What’s your team?
This time of year in professional baseball is crunch time. Each team that has a chance to make the playoffs is vying for position and working to put themselves in a strong standing. Fans are desperately watching box scores and scoreboards for their favorite teams. Players that are not performing as we had expected get some boos from their own fans. Breakout players come through in clutch situations and get cheered. A lot is at stake, from the standpoint of professional sports.
Why do we line up in support behind certain teams so strongly in our sports lives and in our real lives? Usually, it is because there is something in that team history and makeup that aligns with our own thoughts and beliefs. Maybe the team you root for is not often a winner, but is making a push this year with a group of players that really believe they can do it. Perhaps your team is a regular winner, that develops and promotes and trades players of the best capability, and they operate like a well-oiled machine year after year. Whatever it is, something speaks to you or aligns to your experiences and beliefs.
Outside of sports we do this too. We align our time and interest with friends and social groups that make us feel comfortable and accepted, based on our background. We yearn as humans to find a tribe of like-minded people that we can feel relaxed and at ease with, without the tension of having to mix with others that feel differently.
When we do this, we naturally put up barriers to understanding each other. It is easier for us to just lock step with the groups we feel most alike, rather than take the time to try to understand the motives and attractions that the other groups have. But that takes time and effort. We instinctively keep the other groups and teams at arm’s length.
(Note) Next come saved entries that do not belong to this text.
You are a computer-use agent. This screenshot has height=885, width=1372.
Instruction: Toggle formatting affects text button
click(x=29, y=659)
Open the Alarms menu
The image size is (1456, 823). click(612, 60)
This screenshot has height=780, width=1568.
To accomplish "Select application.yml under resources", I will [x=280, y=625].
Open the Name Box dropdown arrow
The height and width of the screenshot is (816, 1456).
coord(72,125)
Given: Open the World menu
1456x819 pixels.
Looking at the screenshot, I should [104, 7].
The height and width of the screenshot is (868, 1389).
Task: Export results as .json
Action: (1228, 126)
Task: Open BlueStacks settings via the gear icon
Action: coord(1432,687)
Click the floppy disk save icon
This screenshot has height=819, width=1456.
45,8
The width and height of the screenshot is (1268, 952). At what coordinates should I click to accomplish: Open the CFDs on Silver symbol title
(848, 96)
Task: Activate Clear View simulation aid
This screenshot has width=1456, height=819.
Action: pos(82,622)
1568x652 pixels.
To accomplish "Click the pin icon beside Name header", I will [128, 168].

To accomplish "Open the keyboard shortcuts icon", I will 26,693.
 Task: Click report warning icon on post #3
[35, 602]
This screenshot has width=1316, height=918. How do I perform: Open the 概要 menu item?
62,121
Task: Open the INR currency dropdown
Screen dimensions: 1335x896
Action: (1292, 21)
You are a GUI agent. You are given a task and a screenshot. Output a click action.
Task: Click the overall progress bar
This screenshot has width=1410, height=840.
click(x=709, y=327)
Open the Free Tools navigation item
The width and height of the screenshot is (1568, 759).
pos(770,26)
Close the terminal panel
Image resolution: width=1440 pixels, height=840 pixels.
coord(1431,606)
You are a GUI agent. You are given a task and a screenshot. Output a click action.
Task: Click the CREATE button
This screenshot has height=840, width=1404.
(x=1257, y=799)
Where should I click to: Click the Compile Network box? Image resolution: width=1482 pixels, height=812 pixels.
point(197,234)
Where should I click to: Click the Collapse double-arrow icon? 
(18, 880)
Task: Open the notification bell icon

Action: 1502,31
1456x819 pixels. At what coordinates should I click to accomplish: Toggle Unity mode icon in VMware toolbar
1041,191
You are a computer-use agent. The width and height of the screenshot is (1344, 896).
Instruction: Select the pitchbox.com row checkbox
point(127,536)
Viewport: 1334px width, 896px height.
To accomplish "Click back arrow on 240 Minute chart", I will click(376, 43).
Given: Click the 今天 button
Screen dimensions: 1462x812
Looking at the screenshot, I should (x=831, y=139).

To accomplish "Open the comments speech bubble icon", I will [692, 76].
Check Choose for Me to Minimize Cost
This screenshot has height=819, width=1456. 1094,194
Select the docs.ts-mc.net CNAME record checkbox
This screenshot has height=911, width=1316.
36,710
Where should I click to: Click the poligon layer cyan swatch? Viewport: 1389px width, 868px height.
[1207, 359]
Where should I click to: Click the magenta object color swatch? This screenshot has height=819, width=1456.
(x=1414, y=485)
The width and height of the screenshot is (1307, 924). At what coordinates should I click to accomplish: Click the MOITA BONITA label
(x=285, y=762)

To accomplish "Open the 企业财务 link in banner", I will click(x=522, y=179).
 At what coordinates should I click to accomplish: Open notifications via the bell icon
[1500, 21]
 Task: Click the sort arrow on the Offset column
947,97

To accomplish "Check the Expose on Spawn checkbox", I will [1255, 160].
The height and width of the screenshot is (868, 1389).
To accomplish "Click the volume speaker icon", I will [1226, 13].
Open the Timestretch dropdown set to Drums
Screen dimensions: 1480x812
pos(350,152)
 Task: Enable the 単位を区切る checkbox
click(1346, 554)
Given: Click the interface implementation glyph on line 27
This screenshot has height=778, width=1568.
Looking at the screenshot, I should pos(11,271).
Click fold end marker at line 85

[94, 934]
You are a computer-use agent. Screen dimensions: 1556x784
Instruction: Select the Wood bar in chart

We often even root against them.
Imagine how powerful we all could be if we took the time to understand each other’s groups and teams, and worked to find a common ground at which we all could be comfortable and aligned. Imagine how we could rally our forces together to solve all types of issues and challenges if we came together. It would be kind of like putting together our social group all-star teams!
Wouldn’t it be nice if we left the sports arenas as the places and chance to be competitive and root for our differences, so that we can get it out of our systems and in real life we can come together in progress and strength?